Um cheiro forte e decrépito tomava o ambiente.
Uma lâmpada incandescente, acima de sua cabeça, era a única iluminação.
Olhando para um dos lados do porão, ela viu seu raptor e teve um calafrio. Era um homem calvo, vestido de preto, com óculos escuros. Não tinha sombrancelhas e seus lábios eram muito finos e brancos, como se não corresse sangue em seu corpo. “Talvez ele esteja morto”, pensou. Mas ele estava vivo e sorria para ela um sorriso estranho, demoníaco.
Do outro lado, havia uma cama. No lugar do colchão, um estrado de faixas de borracha entrelhaçadas. Amarrada sobre a cama estava uma mulher loira, de cabelos anelados desalinhados e longos. Estava nua e sua pele estava branca como se há muito tempo não visse o sol.

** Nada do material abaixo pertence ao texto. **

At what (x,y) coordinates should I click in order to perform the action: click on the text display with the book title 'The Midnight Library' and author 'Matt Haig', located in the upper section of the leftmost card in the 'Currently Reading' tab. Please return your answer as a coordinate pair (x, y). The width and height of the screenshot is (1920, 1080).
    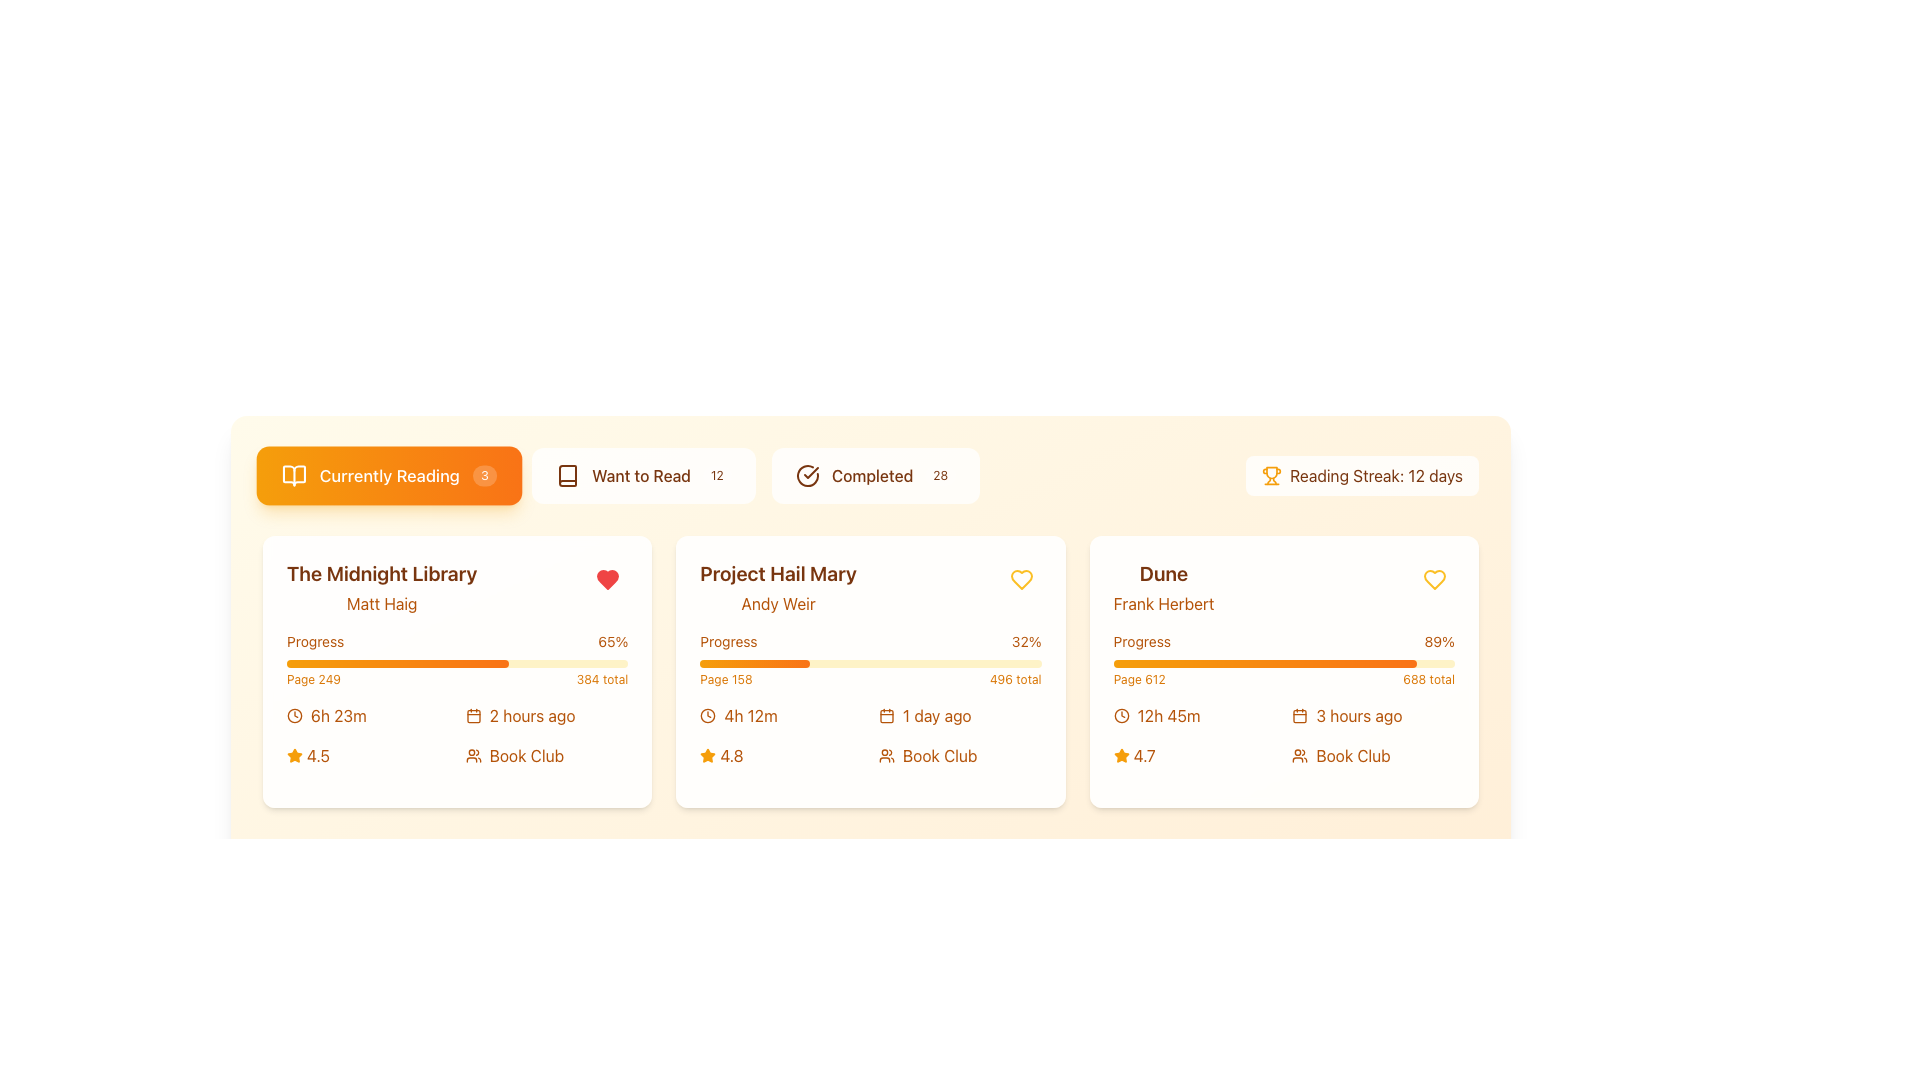
    Looking at the image, I should click on (456, 586).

Ao pé da cama, presa a uma coleira e uma corrente fixada na parede, estava outra mulher, de quatro. Tinha traços orientais e cabelos pretos muito curtos, mas cortados por um cabeleireiro inábil. Também estava nua e sua pele era ainda mais branca que a da outra.
- Seja bem vinda à sua nova casa. – disse o homem de preto, e seu sorriso se tornou ainda mais doentio.
* * *
Eram sete horas da manhã.
Ele colocou as calças com os olhos fechados e quase dormiu de novo enquanto calçava as meias.
Eram sete horas da manhã.
* * *
Marcos ficou alguns segundos estático, parado com o papel na mão: VOCÊ NÃO SABE ONDE ESTÁ A SUA MULHER.
Suas mãos crisparam contra o papel, amassando-o e transformando-o em uma bolinha. Então jogou-o no chão e se afastou dele como se estivesse contaminado. Foi andando de costas, na direção da porta, as lágrimas escorrendo de seu rosto.
Quando chegou ao quintal, alçou vôo, gritando como um louco. Ficou lá em cima, rodopiando entre as nuvens e gritando.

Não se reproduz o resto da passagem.